Kennedy had a brief moment in the sun because he had two superpowers. One, a famous father, which enabled him to soak up just enough support on name ID alone to look credible in early polls. Two, he was an irresistible canvas for every magazine reporter and opinion columnist in America to project their favorite hot take onto.

Do you have 10,000 words of thoughts on the role of conspiracy thinking in American politics? Every writer does! Do you have a hilarious riff about the broader Kennedy clan you’ve been throwing out at parties? Go publish it! Are you a conservative who wants to argue that both sides embrace anti-vaccine cranks? Worth a shot! Would you like to debate the very concept of debates? Go wild! Do you have an angle on how the press covers fringe candidates? I’m giving you one right now!
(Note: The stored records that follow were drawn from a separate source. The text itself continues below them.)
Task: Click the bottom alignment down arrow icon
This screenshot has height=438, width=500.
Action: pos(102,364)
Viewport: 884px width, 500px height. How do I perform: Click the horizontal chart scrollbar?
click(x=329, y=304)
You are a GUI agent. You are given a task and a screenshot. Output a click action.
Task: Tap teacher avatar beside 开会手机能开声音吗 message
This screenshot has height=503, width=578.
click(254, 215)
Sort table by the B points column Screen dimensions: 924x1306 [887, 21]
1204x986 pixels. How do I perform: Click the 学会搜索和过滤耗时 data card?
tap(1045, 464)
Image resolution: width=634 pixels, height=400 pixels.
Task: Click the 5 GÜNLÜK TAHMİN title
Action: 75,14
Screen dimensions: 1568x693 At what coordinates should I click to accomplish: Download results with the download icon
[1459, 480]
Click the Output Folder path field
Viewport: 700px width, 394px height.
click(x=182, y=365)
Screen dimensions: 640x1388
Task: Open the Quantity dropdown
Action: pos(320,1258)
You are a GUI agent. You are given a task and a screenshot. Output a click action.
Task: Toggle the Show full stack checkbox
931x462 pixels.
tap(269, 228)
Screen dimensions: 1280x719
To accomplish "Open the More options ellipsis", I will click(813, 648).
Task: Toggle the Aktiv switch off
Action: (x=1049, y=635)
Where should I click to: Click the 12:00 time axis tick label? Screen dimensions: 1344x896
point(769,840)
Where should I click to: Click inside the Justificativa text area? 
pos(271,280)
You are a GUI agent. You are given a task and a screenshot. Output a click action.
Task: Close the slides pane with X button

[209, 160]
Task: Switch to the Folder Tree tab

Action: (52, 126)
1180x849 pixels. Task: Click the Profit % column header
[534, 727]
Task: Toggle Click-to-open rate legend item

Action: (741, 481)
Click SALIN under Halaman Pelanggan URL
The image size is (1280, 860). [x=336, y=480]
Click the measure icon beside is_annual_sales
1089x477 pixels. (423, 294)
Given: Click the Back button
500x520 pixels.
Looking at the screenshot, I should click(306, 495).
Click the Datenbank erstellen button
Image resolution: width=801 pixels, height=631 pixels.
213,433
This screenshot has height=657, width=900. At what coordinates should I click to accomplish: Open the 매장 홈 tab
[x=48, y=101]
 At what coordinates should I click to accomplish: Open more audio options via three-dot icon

A similar thing happened with Donald Trump in 2016, who has a magnet for cable segments and thinkpieces alike. But while more coverage of any kind pushed GOP voters towards Trump, Democratic voters began running away as soon as they started learning the first thing about Kennedy’s campaign. And it’s a lot harder to hang a decent column on his candidacy when his base looks like the exact same group of right-leaning conspiracy enthusiasts we already know about.

A Quinnipiac poll this week found Democrats disliked Kennedy by a 2:1 margin, while his numbers were almost perfectly reversed with Republicans. And the picture looked even worse in New Hampshire, where he’s campaigned: A UNH poll found a whopping 69% of Democrats had a negative opinion of him.

As election analyst Jacob Rubashkin noted on Twitter, UNH also asked New Hampshire Democrats to name a word they associated with Kennedy. The results looked like this:

It was fun while it lasted.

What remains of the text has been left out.